What to do: Copy each line below containing "computer".

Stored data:

* * * * *

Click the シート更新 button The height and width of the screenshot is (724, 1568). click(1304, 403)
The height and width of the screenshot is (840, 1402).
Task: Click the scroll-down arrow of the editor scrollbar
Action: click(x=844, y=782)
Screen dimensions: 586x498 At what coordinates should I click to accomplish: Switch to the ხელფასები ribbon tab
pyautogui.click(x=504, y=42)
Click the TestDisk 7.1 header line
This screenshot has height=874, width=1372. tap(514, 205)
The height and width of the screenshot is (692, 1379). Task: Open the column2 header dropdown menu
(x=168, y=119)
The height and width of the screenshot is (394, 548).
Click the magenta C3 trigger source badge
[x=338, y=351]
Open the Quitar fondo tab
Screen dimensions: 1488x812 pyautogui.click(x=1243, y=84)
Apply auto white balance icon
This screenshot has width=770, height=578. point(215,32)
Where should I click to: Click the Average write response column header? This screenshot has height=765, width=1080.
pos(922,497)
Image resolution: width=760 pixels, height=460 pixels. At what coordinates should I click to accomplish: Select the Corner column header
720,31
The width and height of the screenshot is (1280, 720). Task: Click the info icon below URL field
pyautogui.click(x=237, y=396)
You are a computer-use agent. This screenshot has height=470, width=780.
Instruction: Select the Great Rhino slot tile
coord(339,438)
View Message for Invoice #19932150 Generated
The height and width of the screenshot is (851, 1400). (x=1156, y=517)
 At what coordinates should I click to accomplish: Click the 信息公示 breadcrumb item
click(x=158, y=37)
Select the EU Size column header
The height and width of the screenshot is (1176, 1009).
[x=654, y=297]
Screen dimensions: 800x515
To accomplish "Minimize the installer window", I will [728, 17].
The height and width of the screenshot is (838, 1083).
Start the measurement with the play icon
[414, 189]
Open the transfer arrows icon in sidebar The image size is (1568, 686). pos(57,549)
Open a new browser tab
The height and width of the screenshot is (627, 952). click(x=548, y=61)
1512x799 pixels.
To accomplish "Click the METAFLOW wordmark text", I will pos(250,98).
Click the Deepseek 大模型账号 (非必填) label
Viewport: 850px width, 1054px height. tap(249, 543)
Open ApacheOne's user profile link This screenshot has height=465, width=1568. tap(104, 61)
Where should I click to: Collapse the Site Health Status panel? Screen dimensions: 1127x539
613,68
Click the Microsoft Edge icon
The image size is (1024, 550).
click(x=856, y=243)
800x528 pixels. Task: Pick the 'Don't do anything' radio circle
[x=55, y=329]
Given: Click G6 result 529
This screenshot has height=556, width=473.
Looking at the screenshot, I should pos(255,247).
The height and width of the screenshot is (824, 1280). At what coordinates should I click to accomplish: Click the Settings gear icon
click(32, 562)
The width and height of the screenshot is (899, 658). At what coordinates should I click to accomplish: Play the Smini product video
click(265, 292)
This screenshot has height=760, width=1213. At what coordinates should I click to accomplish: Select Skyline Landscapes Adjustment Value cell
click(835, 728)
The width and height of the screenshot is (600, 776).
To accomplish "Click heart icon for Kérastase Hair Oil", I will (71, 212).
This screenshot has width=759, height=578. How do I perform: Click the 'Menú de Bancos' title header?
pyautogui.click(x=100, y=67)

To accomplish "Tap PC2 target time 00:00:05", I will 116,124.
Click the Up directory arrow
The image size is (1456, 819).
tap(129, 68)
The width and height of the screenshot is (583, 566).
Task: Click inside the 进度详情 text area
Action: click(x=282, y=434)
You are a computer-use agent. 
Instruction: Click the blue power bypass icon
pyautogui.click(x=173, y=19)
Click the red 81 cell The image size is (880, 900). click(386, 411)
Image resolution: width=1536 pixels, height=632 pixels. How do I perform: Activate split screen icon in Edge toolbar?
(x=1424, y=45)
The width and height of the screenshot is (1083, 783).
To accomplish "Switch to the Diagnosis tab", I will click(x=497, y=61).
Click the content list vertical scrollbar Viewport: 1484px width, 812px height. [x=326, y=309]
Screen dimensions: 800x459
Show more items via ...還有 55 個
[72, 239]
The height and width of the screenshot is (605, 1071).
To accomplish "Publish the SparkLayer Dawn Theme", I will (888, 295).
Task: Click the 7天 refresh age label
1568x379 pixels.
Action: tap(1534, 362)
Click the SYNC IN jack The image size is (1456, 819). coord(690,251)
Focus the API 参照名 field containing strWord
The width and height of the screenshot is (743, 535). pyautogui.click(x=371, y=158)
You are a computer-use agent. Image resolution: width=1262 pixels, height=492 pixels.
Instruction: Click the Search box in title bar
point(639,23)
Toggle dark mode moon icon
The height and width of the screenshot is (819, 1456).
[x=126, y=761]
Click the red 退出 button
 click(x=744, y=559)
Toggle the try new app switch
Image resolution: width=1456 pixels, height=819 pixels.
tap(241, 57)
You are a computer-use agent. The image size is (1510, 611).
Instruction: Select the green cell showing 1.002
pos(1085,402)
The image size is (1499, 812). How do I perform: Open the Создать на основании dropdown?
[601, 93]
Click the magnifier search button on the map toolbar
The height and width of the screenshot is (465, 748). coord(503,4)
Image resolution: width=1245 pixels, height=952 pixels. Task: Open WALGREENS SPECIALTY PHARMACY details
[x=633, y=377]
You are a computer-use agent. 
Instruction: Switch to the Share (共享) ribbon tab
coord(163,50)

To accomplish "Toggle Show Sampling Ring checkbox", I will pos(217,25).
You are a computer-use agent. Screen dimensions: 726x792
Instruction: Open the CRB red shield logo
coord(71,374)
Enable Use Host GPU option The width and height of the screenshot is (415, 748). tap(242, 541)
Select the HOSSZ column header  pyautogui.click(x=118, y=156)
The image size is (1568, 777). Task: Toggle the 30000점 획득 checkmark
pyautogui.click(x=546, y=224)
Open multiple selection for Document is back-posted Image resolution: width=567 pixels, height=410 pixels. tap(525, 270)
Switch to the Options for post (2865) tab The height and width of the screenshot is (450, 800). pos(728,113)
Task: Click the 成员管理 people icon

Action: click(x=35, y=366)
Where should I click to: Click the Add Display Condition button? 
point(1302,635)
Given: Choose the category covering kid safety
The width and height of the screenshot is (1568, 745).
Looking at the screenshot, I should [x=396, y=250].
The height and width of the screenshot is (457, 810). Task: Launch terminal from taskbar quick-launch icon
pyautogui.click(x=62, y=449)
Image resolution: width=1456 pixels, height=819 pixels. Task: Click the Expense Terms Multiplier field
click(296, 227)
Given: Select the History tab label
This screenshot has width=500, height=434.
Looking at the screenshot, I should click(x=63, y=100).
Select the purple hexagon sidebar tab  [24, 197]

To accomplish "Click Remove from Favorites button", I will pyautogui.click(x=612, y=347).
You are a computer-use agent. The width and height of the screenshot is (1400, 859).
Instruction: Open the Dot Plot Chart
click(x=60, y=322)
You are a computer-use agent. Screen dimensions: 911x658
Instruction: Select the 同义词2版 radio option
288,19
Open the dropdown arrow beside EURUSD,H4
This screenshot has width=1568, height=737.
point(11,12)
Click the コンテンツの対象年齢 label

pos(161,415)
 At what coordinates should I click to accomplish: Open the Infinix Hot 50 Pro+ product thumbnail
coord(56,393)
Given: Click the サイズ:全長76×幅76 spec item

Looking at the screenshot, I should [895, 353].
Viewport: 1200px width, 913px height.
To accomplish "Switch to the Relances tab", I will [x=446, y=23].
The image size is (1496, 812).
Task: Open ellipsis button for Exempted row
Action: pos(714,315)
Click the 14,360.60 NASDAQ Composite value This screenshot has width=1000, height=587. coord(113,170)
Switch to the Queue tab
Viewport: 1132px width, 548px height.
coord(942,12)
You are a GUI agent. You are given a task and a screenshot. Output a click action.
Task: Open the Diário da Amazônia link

* * * * *

Response to this task:
You are a computer-use agent. This screenshot has height=470, width=780.
You are a computer-use agent. 
You are a computer-use agent. Image resolution: width=1262 pixels, height=492 pixels.
You are a computer-use agent. The image size is (1510, 611).
You are a computer-use agent. 
You are a computer-use agent. Screen dimensions: 726x792
You are a computer-use agent. The width and height of the screenshot is (1400, 859).
You are a computer-use agent. Screen dimensions: 911x658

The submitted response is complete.